REQUIRED WORK:
Can you copy all of the material below word for word, keeping every line as it is?

(Source records)
++++++++

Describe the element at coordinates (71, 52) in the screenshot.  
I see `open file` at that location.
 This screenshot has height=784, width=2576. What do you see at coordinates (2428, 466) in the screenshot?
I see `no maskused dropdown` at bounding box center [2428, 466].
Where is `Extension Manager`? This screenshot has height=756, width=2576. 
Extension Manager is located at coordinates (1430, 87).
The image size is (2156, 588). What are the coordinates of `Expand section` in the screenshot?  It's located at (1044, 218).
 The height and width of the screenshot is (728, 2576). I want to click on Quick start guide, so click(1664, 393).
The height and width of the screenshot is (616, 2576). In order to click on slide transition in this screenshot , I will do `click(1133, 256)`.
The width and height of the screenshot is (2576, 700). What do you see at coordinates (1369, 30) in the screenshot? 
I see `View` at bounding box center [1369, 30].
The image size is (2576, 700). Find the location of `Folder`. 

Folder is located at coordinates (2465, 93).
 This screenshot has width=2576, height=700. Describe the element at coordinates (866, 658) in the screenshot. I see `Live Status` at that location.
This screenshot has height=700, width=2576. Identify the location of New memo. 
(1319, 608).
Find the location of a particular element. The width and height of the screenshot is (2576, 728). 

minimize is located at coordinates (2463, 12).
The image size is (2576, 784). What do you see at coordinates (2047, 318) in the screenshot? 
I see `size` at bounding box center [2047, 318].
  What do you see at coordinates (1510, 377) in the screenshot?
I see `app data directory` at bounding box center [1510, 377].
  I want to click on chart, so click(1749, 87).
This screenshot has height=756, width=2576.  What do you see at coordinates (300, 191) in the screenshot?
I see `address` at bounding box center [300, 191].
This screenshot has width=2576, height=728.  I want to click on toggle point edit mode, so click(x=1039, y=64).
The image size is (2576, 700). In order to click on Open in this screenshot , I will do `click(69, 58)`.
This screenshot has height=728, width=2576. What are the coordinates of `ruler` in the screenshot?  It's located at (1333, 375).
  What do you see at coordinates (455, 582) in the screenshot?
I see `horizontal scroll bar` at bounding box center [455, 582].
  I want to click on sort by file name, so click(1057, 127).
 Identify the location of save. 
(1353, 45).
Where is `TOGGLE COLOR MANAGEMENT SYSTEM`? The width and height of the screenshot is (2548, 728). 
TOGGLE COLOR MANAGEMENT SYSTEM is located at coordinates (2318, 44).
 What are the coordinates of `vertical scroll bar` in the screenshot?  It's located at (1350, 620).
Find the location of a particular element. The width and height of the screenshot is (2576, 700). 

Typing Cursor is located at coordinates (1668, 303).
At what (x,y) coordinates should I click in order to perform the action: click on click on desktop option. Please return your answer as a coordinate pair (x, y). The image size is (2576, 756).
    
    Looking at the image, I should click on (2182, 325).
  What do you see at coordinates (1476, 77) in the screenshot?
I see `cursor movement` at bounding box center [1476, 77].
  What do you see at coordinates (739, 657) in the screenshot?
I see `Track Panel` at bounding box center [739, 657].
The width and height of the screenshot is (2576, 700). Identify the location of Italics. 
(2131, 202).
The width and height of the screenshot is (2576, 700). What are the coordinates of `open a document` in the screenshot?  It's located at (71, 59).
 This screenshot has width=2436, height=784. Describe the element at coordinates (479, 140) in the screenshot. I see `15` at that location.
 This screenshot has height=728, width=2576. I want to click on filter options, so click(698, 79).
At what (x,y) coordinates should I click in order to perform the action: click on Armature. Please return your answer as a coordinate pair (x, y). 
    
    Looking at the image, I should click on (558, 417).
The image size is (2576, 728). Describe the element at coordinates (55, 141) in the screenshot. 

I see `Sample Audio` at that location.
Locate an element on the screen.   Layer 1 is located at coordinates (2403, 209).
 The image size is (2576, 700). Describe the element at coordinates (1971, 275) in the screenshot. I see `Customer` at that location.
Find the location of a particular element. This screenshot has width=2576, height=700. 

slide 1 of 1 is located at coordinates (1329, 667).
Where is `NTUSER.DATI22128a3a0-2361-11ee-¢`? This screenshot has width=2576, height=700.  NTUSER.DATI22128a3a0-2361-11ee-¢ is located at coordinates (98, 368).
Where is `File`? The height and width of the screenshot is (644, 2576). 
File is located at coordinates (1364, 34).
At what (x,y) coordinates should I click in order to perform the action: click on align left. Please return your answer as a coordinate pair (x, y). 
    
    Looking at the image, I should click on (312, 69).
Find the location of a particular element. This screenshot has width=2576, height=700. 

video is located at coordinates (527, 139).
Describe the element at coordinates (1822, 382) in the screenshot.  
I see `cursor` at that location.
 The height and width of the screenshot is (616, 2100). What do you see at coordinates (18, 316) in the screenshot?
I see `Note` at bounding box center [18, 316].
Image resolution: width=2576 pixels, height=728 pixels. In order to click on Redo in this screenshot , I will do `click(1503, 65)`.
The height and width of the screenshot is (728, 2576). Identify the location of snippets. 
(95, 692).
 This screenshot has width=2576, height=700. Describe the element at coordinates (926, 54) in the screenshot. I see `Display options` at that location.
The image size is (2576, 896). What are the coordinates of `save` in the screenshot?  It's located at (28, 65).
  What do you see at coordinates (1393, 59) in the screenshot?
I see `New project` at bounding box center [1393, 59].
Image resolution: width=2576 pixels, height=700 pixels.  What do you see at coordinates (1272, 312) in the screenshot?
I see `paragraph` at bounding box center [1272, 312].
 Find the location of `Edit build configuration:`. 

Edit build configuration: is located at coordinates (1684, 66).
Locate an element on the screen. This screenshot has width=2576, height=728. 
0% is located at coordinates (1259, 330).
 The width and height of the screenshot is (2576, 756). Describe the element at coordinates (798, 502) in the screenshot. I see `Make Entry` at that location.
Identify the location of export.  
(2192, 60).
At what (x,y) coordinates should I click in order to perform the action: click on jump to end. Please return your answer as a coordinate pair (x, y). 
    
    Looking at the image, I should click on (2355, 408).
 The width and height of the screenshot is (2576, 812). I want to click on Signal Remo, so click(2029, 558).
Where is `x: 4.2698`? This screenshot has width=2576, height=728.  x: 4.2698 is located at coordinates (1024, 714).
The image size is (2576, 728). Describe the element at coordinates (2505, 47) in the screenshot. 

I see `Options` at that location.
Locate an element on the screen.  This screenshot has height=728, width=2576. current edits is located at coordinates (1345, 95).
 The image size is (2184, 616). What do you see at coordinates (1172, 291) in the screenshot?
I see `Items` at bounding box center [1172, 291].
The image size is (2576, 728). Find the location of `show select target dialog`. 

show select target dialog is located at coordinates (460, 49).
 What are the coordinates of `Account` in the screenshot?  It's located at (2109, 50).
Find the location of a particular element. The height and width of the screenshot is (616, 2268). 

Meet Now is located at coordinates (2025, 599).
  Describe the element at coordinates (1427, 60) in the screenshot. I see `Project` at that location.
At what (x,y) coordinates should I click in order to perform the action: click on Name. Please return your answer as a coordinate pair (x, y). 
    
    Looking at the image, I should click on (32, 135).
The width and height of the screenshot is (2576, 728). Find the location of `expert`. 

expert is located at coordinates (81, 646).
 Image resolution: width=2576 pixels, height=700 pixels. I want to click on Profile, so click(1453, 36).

++++++++

SOLUTION TO THIS PROBLEM:
Describe the element at coordinates (71, 52) in the screenshot.  
I see `open file` at that location.
 This screenshot has height=784, width=2576. What do you see at coordinates (2428, 466) in the screenshot?
I see `no maskused dropdown` at bounding box center [2428, 466].
Where is `Extension Manager`? This screenshot has height=756, width=2576. 
Extension Manager is located at coordinates (1430, 87).
The image size is (2156, 588). What are the coordinates of `Expand section` in the screenshot?  It's located at (1044, 218).
 The height and width of the screenshot is (728, 2576). I want to click on Quick start guide, so click(1664, 393).
The height and width of the screenshot is (616, 2576). In order to click on slide transition in this screenshot , I will do `click(1133, 256)`.
The width and height of the screenshot is (2576, 700). What do you see at coordinates (1369, 30) in the screenshot? 
I see `View` at bounding box center [1369, 30].
The image size is (2576, 700). Find the location of `Folder`. 

Folder is located at coordinates (2465, 93).
 This screenshot has width=2576, height=700. Describe the element at coordinates (866, 658) in the screenshot. I see `Live Status` at that location.
This screenshot has height=700, width=2576. Identify the location of New memo. 
(1319, 608).
Find the location of a particular element. The width and height of the screenshot is (2576, 728). 

minimize is located at coordinates (2463, 12).
The image size is (2576, 784). What do you see at coordinates (2047, 318) in the screenshot? 
I see `size` at bounding box center [2047, 318].
  What do you see at coordinates (1510, 377) in the screenshot?
I see `app data directory` at bounding box center [1510, 377].
  I want to click on chart, so click(1749, 87).
This screenshot has height=756, width=2576.  What do you see at coordinates (300, 191) in the screenshot?
I see `address` at bounding box center [300, 191].
This screenshot has width=2576, height=728.  I want to click on toggle point edit mode, so click(x=1039, y=64).
The image size is (2576, 700). In order to click on Open in this screenshot , I will do `click(69, 58)`.
This screenshot has height=728, width=2576. What are the coordinates of `ruler` in the screenshot?  It's located at (1333, 375).
  What do you see at coordinates (455, 582) in the screenshot?
I see `horizontal scroll bar` at bounding box center [455, 582].
  I want to click on sort by file name, so click(1057, 127).
 Identify the location of save. 
(1353, 45).
Where is `TOGGLE COLOR MANAGEMENT SYSTEM`? The width and height of the screenshot is (2548, 728). 
TOGGLE COLOR MANAGEMENT SYSTEM is located at coordinates (2318, 44).
 What are the coordinates of `vertical scroll bar` in the screenshot?  It's located at (1350, 620).
Find the location of a particular element. The width and height of the screenshot is (2576, 700). 

Typing Cursor is located at coordinates (1668, 303).
At what (x,y) coordinates should I click in order to perform the action: click on click on desktop option. Please return your answer as a coordinate pair (x, y). The image size is (2576, 756).
    
    Looking at the image, I should click on (2182, 325).
  What do you see at coordinates (1476, 77) in the screenshot?
I see `cursor movement` at bounding box center [1476, 77].
  What do you see at coordinates (739, 657) in the screenshot?
I see `Track Panel` at bounding box center [739, 657].
The width and height of the screenshot is (2576, 700). Identify the location of Italics. 
(2131, 202).
The width and height of the screenshot is (2576, 700). What are the coordinates of `open a document` in the screenshot?  It's located at (71, 59).
 This screenshot has width=2436, height=784. Describe the element at coordinates (479, 140) in the screenshot. I see `15` at that location.
 This screenshot has height=728, width=2576. I want to click on filter options, so click(698, 79).
At what (x,y) coordinates should I click in order to perform the action: click on Armature. Please return your answer as a coordinate pair (x, y). 
    
    Looking at the image, I should click on (558, 417).
The image size is (2576, 728). Describe the element at coordinates (55, 141) in the screenshot. 

I see `Sample Audio` at that location.
Locate an element on the screen.   Layer 1 is located at coordinates (2403, 209).
 The image size is (2576, 700). Describe the element at coordinates (1971, 275) in the screenshot. I see `Customer` at that location.
Find the location of a particular element. This screenshot has width=2576, height=700. 

slide 1 of 1 is located at coordinates (1329, 667).
Where is `NTUSER.DATI22128a3a0-2361-11ee-¢`? This screenshot has width=2576, height=700.  NTUSER.DATI22128a3a0-2361-11ee-¢ is located at coordinates (98, 368).
Where is `File`? The height and width of the screenshot is (644, 2576). 
File is located at coordinates (1364, 34).
At what (x,y) coordinates should I click in order to perform the action: click on align left. Please return your answer as a coordinate pair (x, y). 
    
    Looking at the image, I should click on (312, 69).
Find the location of a particular element. This screenshot has width=2576, height=700. 

video is located at coordinates (527, 139).
Describe the element at coordinates (1822, 382) in the screenshot.  
I see `cursor` at that location.
 The height and width of the screenshot is (616, 2100). What do you see at coordinates (18, 316) in the screenshot?
I see `Note` at bounding box center [18, 316].
Image resolution: width=2576 pixels, height=728 pixels. In order to click on Redo in this screenshot , I will do `click(1503, 65)`.
The height and width of the screenshot is (728, 2576). Identify the location of snippets. 
(95, 692).
 This screenshot has width=2576, height=700. Describe the element at coordinates (926, 54) in the screenshot. I see `Display options` at that location.
The image size is (2576, 896). What are the coordinates of `save` in the screenshot?  It's located at (28, 65).
  What do you see at coordinates (1393, 59) in the screenshot?
I see `New project` at bounding box center [1393, 59].
Image resolution: width=2576 pixels, height=700 pixels.  What do you see at coordinates (1272, 312) in the screenshot?
I see `paragraph` at bounding box center [1272, 312].
 Find the location of `Edit build configuration:`. 

Edit build configuration: is located at coordinates (1684, 66).
Locate an element on the screen. This screenshot has width=2576, height=728. 
0% is located at coordinates (1259, 330).
 The width and height of the screenshot is (2576, 756). Describe the element at coordinates (798, 502) in the screenshot. I see `Make Entry` at that location.
Identify the location of export.  
(2192, 60).
At what (x,y) coordinates should I click in order to perform the action: click on jump to end. Please return your answer as a coordinate pair (x, y). 
    
    Looking at the image, I should click on (2355, 408).
 The width and height of the screenshot is (2576, 812). I want to click on Signal Remo, so click(2029, 558).
Where is `x: 4.2698`? This screenshot has width=2576, height=728.  x: 4.2698 is located at coordinates (1024, 714).
The image size is (2576, 728). Describe the element at coordinates (2505, 47) in the screenshot. 

I see `Options` at that location.
Locate an element on the screen.  This screenshot has height=728, width=2576. current edits is located at coordinates (1345, 95).
 The image size is (2184, 616). What do you see at coordinates (1172, 291) in the screenshot?
I see `Items` at bounding box center [1172, 291].
The image size is (2576, 728). Find the location of `show select target dialog`. 

show select target dialog is located at coordinates (460, 49).
 What are the coordinates of `Account` in the screenshot?  It's located at (2109, 50).
Find the location of a particular element. The height and width of the screenshot is (616, 2268). 

Meet Now is located at coordinates (2025, 599).
  Describe the element at coordinates (1427, 60) in the screenshot. I see `Project` at that location.
At what (x,y) coordinates should I click in order to perform the action: click on Name. Please return your answer as a coordinate pair (x, y). 
    
    Looking at the image, I should click on (32, 135).
The width and height of the screenshot is (2576, 728). Find the location of `expert`. 

expert is located at coordinates (81, 646).
 Image resolution: width=2576 pixels, height=700 pixels. I want to click on Profile, so click(1453, 36).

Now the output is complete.